=== 目標 ===
"will pyautogui.click(x=1117, y=571)."を含む行から"will tap(84, 254)."を含む行までを、列名「番号」と「行」のMarkdownの表に書き直してください。空行は入れません。

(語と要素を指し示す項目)
# # #
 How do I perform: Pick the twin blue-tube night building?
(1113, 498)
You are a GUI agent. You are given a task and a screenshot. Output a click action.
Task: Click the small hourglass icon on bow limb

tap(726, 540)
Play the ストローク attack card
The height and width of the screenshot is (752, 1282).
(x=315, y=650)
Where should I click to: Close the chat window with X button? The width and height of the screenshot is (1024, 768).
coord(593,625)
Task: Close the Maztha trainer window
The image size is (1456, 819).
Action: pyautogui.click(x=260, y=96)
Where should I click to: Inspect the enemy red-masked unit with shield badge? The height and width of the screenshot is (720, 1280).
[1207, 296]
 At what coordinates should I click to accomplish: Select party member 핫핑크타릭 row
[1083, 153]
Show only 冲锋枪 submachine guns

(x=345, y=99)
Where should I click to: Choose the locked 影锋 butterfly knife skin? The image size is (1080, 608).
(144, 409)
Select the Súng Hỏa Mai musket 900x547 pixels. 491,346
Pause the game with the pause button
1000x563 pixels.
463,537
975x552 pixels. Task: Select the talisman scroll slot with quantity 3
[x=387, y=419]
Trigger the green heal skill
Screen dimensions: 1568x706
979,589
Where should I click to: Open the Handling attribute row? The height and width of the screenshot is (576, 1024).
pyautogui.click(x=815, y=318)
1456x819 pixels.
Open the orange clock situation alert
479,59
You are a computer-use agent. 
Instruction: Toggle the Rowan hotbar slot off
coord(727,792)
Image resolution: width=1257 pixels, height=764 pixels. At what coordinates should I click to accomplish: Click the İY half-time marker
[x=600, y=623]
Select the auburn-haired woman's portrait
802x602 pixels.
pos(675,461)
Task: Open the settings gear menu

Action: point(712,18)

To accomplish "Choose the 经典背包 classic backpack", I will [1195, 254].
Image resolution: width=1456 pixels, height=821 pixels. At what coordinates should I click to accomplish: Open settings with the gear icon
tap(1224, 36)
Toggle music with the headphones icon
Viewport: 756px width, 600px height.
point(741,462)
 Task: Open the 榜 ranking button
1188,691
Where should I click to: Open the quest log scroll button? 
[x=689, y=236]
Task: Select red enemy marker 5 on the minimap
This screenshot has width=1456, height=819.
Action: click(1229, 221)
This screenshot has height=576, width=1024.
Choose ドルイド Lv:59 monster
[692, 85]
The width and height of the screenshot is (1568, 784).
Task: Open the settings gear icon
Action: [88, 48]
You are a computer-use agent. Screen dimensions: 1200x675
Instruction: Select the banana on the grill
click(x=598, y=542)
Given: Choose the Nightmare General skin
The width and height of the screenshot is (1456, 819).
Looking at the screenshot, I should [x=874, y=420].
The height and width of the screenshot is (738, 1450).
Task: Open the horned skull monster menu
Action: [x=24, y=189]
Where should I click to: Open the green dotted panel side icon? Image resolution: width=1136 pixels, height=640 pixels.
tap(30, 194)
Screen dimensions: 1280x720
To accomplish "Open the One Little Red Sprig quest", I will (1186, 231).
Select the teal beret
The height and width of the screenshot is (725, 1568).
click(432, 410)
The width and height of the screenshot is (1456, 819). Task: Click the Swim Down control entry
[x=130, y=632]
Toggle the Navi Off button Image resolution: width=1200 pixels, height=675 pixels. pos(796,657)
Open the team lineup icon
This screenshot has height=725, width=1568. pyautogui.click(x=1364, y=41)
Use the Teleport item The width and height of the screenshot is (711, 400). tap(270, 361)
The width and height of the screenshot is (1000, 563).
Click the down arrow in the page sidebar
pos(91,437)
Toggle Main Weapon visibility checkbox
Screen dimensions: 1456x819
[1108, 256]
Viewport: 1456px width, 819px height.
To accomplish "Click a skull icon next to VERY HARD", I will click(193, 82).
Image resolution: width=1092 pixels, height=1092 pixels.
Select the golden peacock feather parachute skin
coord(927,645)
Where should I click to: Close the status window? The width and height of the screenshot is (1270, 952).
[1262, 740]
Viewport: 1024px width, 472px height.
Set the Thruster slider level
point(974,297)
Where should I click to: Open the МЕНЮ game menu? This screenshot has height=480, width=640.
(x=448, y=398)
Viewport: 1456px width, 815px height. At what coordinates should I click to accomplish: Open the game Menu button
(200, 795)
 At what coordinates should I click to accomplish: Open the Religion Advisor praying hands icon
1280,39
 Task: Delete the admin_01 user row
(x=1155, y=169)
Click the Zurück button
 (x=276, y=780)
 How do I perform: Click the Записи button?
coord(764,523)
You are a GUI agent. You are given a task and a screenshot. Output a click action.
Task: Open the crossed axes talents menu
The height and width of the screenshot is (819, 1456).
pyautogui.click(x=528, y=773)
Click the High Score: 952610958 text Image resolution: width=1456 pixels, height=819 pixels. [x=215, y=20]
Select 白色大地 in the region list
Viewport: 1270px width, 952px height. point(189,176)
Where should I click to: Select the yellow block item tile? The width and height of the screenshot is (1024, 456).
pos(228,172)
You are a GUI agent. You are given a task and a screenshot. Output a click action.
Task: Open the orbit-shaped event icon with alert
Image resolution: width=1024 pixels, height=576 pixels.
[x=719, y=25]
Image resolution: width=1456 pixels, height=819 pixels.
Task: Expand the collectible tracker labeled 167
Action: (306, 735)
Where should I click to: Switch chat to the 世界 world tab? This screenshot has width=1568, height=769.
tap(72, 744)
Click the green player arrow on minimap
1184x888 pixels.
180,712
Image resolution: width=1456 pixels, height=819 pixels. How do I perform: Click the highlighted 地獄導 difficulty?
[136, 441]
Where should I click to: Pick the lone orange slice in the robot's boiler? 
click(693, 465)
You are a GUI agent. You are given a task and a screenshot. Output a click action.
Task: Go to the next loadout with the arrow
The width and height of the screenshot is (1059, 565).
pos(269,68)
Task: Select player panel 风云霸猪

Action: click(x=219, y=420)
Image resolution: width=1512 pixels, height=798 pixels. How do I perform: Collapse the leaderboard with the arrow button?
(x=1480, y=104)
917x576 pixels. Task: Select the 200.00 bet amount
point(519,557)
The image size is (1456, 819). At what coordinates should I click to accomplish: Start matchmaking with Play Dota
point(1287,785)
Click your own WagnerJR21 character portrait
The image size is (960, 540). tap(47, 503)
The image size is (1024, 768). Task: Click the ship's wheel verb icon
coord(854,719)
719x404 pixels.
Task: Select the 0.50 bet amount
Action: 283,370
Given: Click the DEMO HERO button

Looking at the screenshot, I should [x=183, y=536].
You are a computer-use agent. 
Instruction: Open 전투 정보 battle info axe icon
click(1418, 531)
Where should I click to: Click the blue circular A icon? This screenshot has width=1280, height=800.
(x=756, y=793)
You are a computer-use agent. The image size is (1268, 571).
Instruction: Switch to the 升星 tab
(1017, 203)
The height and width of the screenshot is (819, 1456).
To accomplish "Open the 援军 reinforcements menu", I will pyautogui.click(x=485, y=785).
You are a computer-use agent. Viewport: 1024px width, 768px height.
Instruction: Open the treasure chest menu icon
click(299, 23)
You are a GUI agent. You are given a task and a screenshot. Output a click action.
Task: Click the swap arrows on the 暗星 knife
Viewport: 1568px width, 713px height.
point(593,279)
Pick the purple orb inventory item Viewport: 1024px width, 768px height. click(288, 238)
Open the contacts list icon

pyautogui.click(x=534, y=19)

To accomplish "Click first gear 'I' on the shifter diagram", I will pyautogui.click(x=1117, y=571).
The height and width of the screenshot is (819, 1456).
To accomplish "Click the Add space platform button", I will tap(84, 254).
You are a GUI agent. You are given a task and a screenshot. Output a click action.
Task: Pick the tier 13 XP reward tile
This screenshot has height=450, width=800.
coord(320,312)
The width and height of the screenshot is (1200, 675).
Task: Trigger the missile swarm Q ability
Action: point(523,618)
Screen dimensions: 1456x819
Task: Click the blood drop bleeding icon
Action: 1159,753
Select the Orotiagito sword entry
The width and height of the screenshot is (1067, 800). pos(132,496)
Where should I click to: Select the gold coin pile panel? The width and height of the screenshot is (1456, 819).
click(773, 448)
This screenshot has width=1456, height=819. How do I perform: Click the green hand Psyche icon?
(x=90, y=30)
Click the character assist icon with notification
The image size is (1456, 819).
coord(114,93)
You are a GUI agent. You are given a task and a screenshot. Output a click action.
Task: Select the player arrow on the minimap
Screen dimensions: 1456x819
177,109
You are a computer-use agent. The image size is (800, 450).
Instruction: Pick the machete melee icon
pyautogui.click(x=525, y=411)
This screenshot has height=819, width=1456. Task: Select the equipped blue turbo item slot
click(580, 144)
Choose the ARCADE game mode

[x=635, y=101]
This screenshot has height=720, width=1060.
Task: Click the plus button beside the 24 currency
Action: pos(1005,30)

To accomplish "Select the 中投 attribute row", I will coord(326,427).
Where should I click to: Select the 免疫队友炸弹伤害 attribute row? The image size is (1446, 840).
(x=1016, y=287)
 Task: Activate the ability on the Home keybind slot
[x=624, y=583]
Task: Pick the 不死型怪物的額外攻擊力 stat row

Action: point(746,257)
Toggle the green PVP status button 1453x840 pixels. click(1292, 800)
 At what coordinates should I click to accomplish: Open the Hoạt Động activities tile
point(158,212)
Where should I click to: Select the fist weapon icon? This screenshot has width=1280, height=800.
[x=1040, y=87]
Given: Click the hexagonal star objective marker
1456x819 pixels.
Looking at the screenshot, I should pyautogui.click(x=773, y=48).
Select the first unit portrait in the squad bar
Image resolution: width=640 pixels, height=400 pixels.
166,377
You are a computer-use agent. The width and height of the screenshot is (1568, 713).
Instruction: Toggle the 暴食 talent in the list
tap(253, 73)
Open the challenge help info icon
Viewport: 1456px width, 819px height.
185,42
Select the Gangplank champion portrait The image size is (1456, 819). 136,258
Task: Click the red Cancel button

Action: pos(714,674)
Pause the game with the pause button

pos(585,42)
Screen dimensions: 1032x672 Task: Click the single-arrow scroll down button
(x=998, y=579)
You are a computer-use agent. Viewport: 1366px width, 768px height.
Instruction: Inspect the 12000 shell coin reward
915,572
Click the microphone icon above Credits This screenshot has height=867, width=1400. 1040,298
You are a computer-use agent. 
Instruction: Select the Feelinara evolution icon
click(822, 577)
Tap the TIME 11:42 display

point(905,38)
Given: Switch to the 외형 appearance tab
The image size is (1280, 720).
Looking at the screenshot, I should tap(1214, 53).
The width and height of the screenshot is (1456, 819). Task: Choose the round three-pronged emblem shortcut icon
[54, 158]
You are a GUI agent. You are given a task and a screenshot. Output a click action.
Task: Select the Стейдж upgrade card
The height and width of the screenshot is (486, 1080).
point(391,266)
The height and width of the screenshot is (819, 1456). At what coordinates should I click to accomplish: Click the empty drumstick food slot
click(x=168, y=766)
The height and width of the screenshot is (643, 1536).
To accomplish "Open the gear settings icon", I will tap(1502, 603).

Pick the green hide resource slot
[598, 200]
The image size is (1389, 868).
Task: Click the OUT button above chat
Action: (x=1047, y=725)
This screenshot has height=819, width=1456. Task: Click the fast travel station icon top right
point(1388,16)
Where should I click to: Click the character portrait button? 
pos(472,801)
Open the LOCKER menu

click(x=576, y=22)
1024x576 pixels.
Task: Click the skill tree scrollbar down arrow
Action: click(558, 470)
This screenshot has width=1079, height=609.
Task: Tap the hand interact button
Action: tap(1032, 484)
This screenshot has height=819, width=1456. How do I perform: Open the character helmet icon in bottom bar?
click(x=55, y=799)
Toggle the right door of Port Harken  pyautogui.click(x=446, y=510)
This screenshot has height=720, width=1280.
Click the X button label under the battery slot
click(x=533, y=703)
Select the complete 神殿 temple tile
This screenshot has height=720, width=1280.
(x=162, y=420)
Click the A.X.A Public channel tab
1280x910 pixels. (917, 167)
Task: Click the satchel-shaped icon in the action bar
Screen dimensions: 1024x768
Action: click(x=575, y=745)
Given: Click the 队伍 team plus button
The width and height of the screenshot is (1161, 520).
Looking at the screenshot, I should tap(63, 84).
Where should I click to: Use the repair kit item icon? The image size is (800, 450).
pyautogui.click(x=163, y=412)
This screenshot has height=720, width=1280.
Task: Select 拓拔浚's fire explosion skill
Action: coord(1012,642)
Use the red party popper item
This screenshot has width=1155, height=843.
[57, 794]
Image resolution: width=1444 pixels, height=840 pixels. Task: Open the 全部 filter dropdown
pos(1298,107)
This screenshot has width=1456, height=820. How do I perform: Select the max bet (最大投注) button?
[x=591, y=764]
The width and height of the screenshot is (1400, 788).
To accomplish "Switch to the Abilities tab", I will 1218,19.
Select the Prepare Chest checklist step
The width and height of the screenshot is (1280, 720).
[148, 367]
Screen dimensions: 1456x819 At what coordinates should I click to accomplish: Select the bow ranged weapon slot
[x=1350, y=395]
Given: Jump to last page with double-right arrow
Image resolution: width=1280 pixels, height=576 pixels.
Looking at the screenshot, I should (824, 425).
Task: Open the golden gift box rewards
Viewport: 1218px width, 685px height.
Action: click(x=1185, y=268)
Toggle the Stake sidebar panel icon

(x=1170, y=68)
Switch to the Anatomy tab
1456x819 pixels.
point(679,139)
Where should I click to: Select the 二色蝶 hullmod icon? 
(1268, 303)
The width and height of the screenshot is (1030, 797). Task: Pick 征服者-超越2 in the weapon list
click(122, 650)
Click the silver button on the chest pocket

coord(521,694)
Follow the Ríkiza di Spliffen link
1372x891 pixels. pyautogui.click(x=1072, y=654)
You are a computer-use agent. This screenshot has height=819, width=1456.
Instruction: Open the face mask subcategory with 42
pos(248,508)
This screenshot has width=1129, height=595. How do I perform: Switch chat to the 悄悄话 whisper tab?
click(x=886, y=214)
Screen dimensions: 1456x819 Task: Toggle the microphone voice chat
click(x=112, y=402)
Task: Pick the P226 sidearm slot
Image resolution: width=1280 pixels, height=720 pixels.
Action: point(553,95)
# # #
=== 解答 ===
| 番号 | 行 |
|---|---|
| 1 | To accomplish "Click first gear 'I' on the shifter diagram", I will pyautogui.click(x=1117, y=571). |
| 2 | The height and width of the screenshot is (819, 1456). |
| 3 | To accomplish "Click the Add space platform button", I will tap(84, 254). |